Activity: Copy each line below word for word and drop every image.

Supplied data:
::::
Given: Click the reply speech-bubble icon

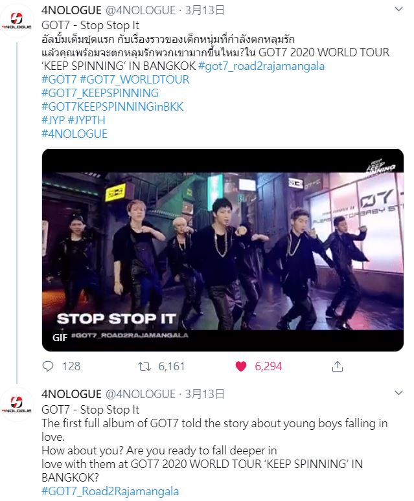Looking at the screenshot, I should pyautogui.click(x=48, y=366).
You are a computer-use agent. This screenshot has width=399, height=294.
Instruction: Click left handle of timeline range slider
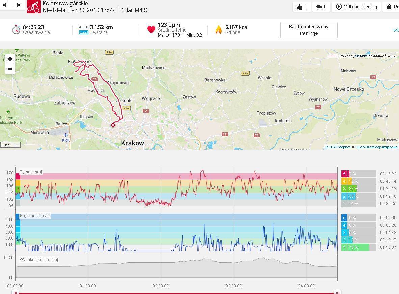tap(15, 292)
::::
Solution to this exercise:
Given: Click the reply speech-bubble icon

Looking at the screenshot, I should pyautogui.click(x=48, y=366).
You are a computer-use agent. This screenshot has width=399, height=294.
Instruction: Click left handle of timeline range slider
tap(15, 292)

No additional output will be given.